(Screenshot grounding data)
Segment Open
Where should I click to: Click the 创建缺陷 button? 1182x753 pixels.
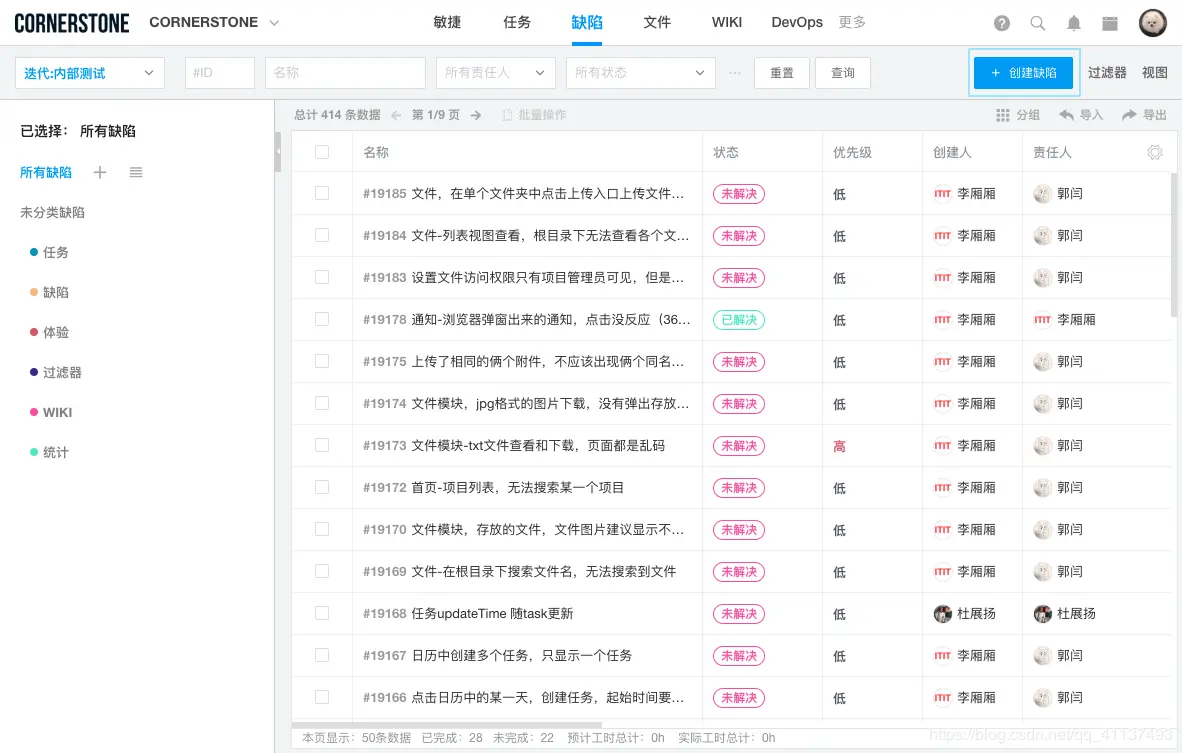coord(1023,72)
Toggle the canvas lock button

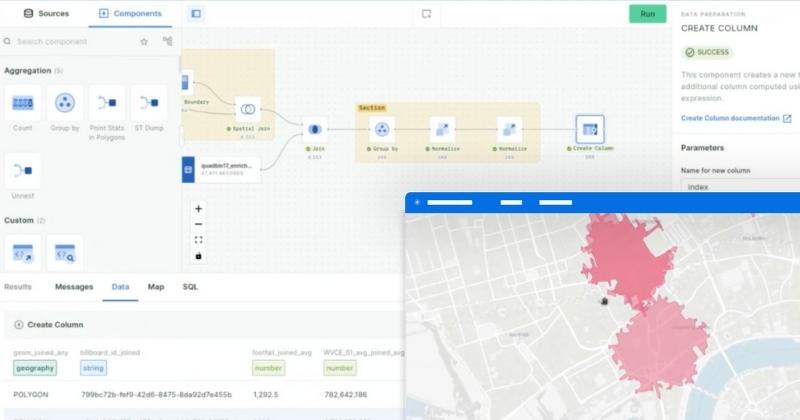coord(198,256)
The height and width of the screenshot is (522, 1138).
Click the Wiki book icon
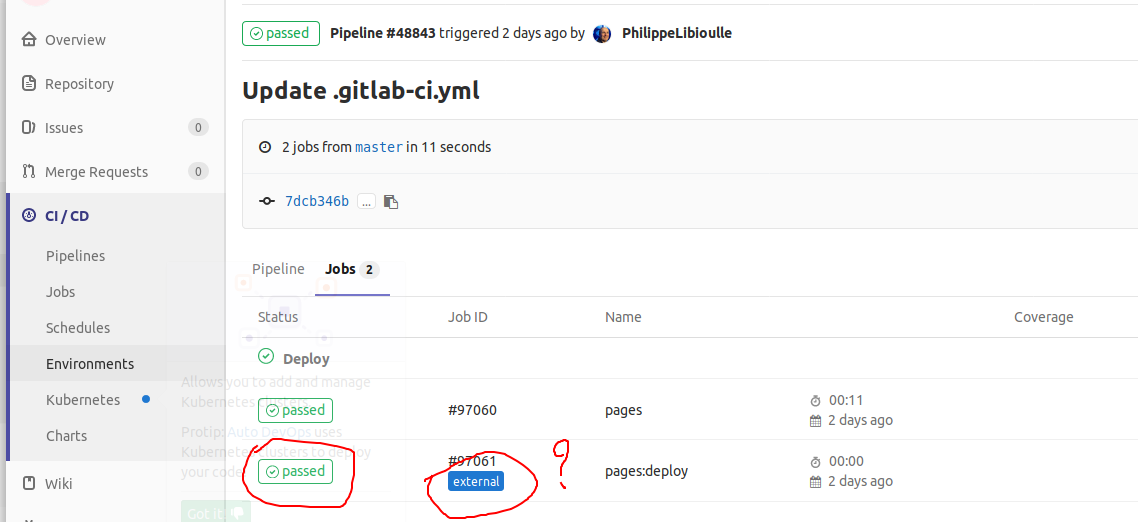[28, 484]
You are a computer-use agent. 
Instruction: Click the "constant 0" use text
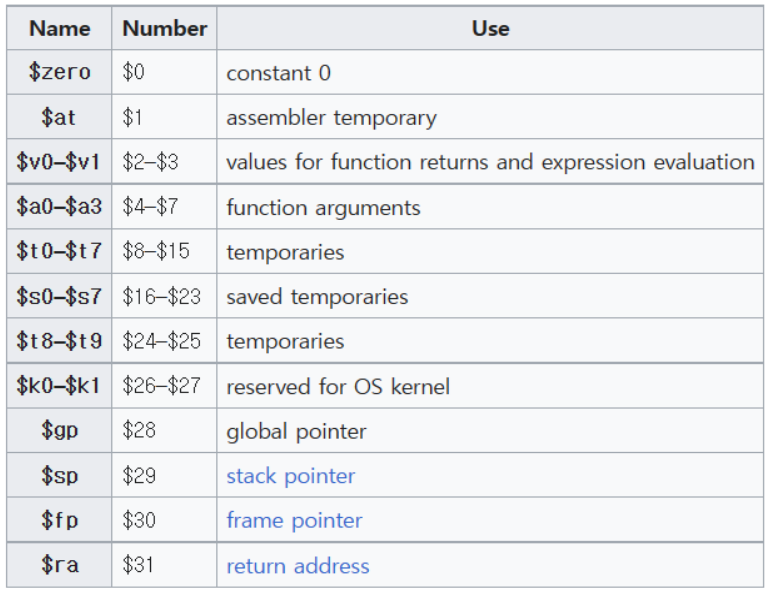point(278,73)
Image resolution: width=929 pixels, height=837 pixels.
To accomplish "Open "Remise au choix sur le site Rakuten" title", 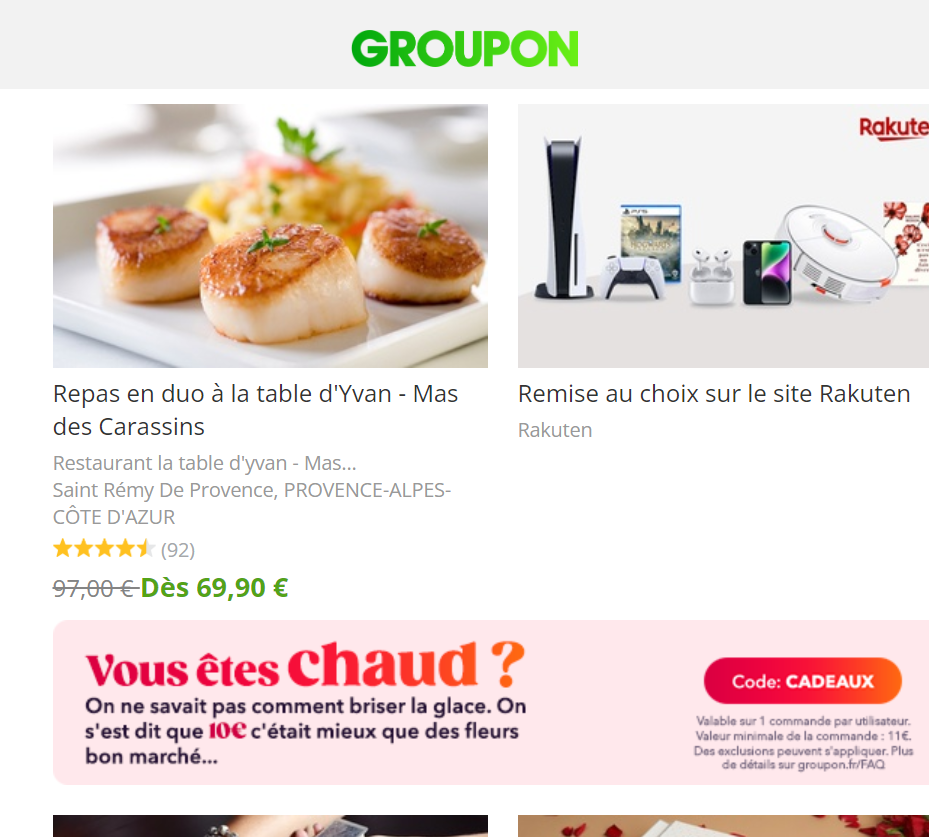I will click(714, 394).
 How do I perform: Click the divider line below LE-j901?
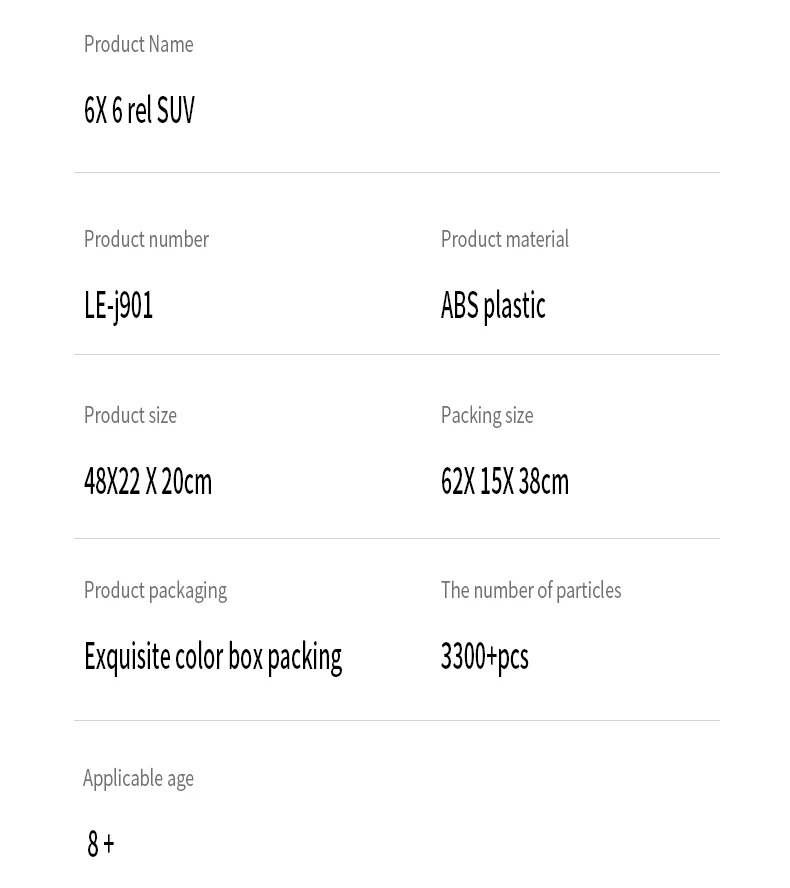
Segment Closed
WORK REQUEST: Pull out all lines containing the word "height" from the entries above.

RESULT:
The height and width of the screenshot is (522, 1138).
Image resolution: width=929 pixels, height=837 pixels.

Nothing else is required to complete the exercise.